We addressed this with several layers of heuristics:

  • Token classification. Each token is inspected for type (numeral, Markdown symbol, and so on).

  • Dynamic buffering. Adjacent numerals are held and recombined into a likely complete value before Cleo speaks.

  • Length bounds. Setting minimum and maximum phrase lengths prevents abrupt single-word flushes and unwieldy run-ons.

  • First-audio delay. The pipeline waits long enough to pair quick lead-ins with the next clause, smoothing transitions and avoiding awkward tonal shifts after short phrases like “That’s great!”
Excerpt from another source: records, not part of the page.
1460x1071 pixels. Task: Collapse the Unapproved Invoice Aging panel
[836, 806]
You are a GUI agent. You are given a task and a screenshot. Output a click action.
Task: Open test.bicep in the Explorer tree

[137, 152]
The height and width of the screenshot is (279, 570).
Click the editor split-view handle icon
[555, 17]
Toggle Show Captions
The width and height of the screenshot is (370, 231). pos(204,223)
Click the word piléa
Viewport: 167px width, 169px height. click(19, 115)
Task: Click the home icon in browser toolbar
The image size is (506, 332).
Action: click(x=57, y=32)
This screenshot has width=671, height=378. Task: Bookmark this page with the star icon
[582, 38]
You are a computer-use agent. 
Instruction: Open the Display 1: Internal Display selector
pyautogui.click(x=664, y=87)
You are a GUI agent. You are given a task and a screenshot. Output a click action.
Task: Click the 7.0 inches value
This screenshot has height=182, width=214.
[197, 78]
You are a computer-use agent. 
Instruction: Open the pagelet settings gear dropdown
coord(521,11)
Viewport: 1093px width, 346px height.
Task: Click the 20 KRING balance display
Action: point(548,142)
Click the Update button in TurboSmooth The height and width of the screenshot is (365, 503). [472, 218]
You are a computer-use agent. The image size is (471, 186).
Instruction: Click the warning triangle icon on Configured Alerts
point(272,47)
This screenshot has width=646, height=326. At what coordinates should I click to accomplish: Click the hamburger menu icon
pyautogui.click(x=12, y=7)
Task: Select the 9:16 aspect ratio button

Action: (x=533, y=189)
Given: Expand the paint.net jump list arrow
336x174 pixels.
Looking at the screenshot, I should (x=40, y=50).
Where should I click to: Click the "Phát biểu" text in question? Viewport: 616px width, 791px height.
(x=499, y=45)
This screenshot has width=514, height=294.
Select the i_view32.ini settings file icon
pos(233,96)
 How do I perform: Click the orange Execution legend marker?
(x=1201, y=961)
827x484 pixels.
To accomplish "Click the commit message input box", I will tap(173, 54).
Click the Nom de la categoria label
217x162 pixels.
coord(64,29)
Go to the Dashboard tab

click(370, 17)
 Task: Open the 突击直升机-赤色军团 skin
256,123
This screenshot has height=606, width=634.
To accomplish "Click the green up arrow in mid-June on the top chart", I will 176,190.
Building a voice-first personality

We also had to resolve cases where written conventions don’t translate well into audio. For example, when chatting with Cleo via text, swear words are masked with asterisks (e.g., sh*t). Early versions of Voice Mode read the symbol literally, speaking the full word “asterisk.” We reframed the problem in voice-first terms: Cleo now says softened variants (e.g., sh) that preserve the implication without fully pronouncing the word.

Likewise, our text-to-speech pipeline didn’t initially handle exclamation marks well. Although in text they usually suggest excitement, the voice model sometimes rendered them as angry or accusatory, with a “Hey you!” that was intended as cheerful instead sounding like shouting. To maintain warmth, we chose to silently downgrade many exclamation marks to periods, aiming for consistency in tone over perfect fidelity to text.

Lessons learned and next steps

What we learned building Voice Mode is in line with a broader lesson from building conversational systems: The toughest challenges aren’t always related to the core AI models, but instead making those models usable in messy, real-world scenarios. Today’s LLMs and text-to-speech engines are capable of producing fluent text and natural voices, respectively. The hard part was weaving them together in a way that maintained low latency, preserved personality, and ensured reliability inside a product that people trust with their money. 

Key takeaways from building Voice Mode include:

  • The right architecture matters as much as the underlying models; using a single pipeline for text and voice avoids fragmentation.

  • Latency, not raw model quality, is often the limiting factor in creating a natural conversational experience.

  • Personality and brand consistency should be important considerations alongside accuracy in order to sustain user trust.

Our current iteration of Voice Mode is just the beginning. As models become faster, more agentic, and more tightly integrated with memory and reasoning, we’re aiming to make conversations with Cleo feel even more like talking to a trusted friend who fully understands your financial story.